GIVEN REQUEST 1 » Could you set down the full budgeting passage word for word?

EXCERPT »

+ + +

Personal finance is largely a matter of preference. You don’t need to use a budgeting strategy to manage your money any more than you need a car to get around your city. Some people see it as the easy mode of transportation, while others find the maintenance, insurance and fuel costs a hassle. Whatever you prefer, it’s only important that it works for you.
The Purpose of Budgeting
Not all budgets are the same. Some people allocate their money to very detailed expenses and obey them to the dollar, while others use budgets in a more general sense. It’s really just a plan: You decide where your money is going before you spend it, and the idea is to stick to it.
Budgets are tools people use to reach their goals and make sure they’re spending only what they can afford. You can do those things without pre-determining where you’ll spend your money, but the lack of structure in your finances could make it more challenging to know your progress and adjust any habits that may be detrimental to your financial endgame.
Drawbacks to Budgeting
No one thinks it’s fun to budget. (OK fine, I love budgeting, but I’m a bit nerdy like that, and even I find it frustrating at times.) Putting together a budget presents you with the reality that you may not be able to afford eating out as much as you’d like, or that your monthly clothes-shopping bill needs to go down drastically if you ever expect to retire.

+ + +

RAW DATA »
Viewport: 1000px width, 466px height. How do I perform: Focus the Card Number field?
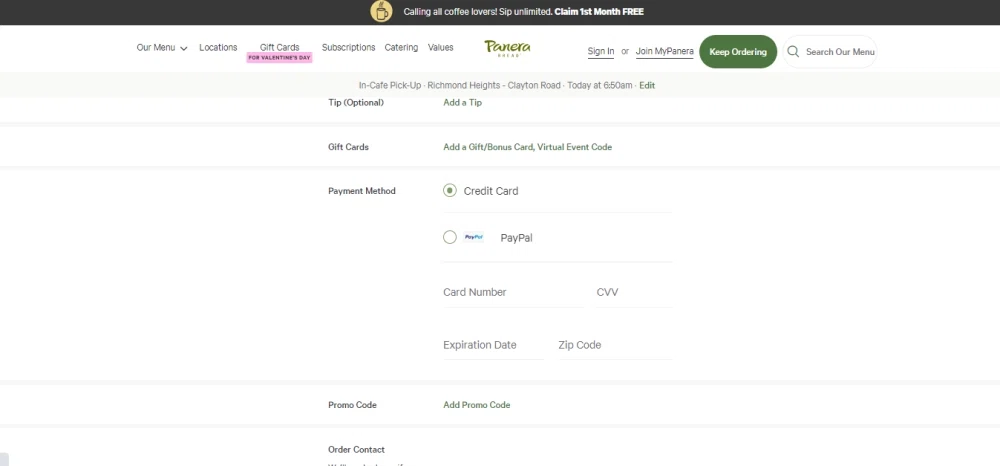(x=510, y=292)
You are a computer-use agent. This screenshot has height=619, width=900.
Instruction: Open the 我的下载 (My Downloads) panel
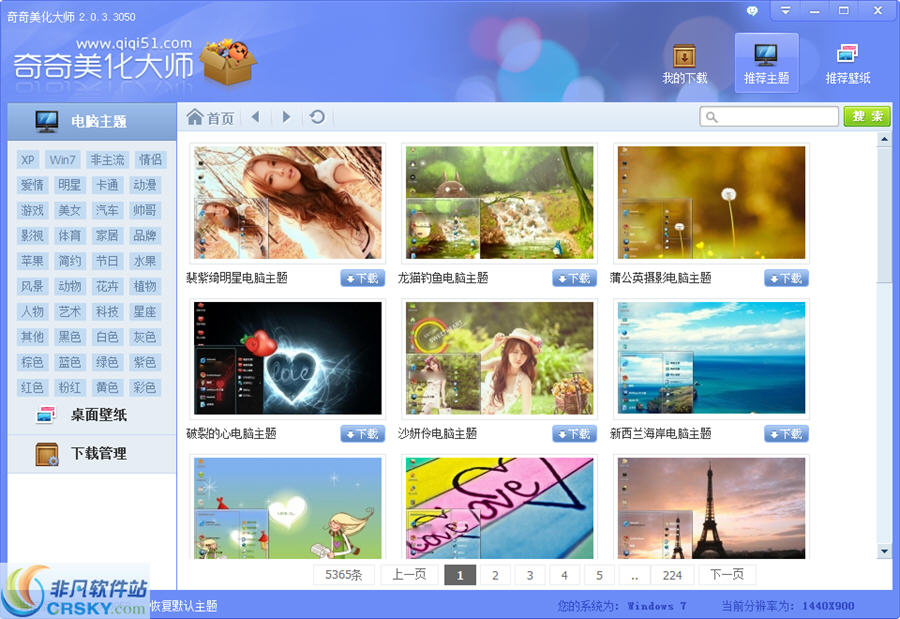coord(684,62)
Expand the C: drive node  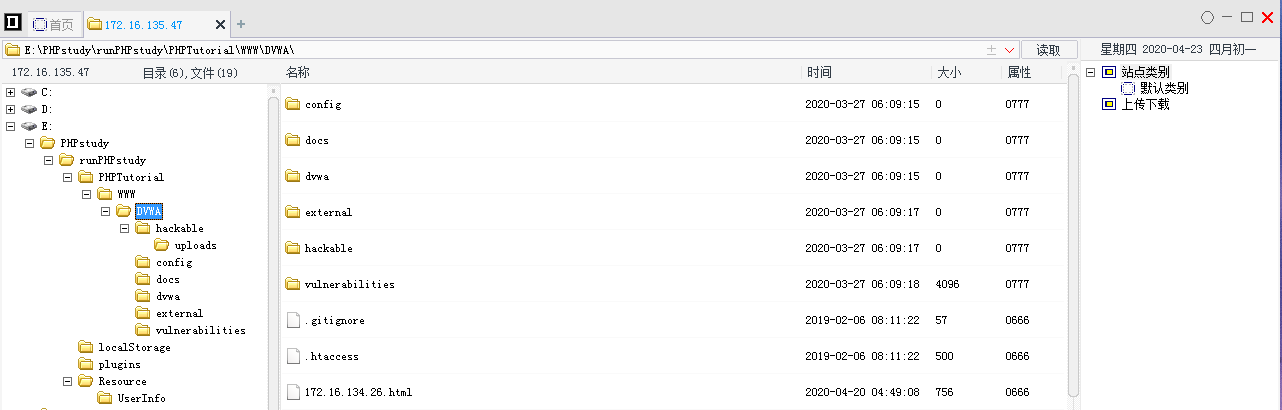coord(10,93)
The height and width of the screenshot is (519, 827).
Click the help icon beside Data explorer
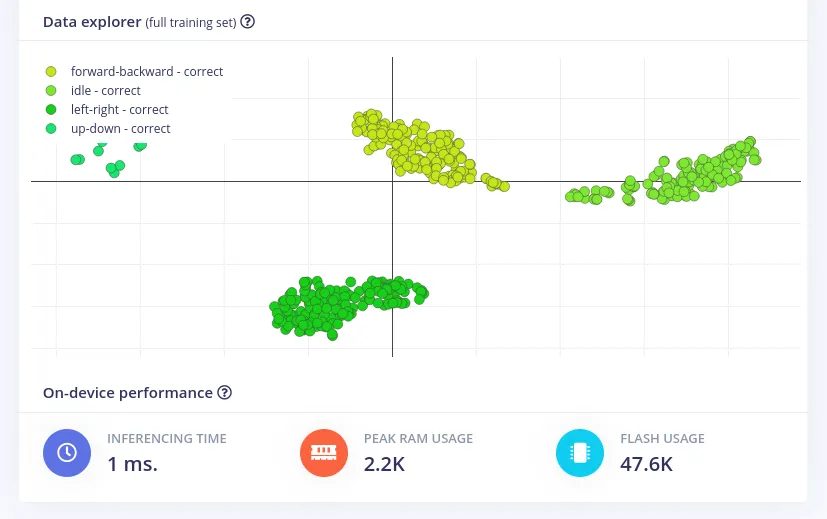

+ + +

GIVEN REQUEST 2 » Can you output part of the rows as a numbered list, starting at the line that contains "The height and" and ending at the last line of the rows? Skip blank lines and leave the pictures out.

PROBLEM SOLUTION 1 »
Personal finance is largely a matter of preference. You don’t need to use a budgeting strategy to manage your money any more than you need a car to get around your city. Some people see it as the easy mode of transportation, while others find the maintenance, insurance and fuel costs a hassle. Whatever you prefer, it’s only important that it works for you.
The Purpose of Budgeting
Not all budgets are the same. Some people allocate their money to very detailed expenses and obey them to the dollar, while others use budgets in a more general sense. It’s really just a plan: You decide where your money is going before you spend it, and the idea is to stick to it.
Budgets are tools people use to reach their goals and make sure they’re spending only what they can afford. You can do those things without pre-determining where you’ll spend your money, but the lack of structure in your finances could make it more challenging to know your progress and adjust any habits that may be detrimental to your financial endgame.
Drawbacks to Budgeting
No one thinks it’s fun to budget. (OK fine, I love budgeting, but I’m a bit nerdy like that, and even I find it frustrating at times.) Putting together a budget presents you with the reality that you may not be able to afford eating out as much as you’d like, or that your monthly clothes-shopping bill needs to go down drastically if you ever expect to retire.

PROBLEM SOLUTION 2 »
1. The height and width of the screenshot is (519, 827).
2. Click the help icon beside Data explorer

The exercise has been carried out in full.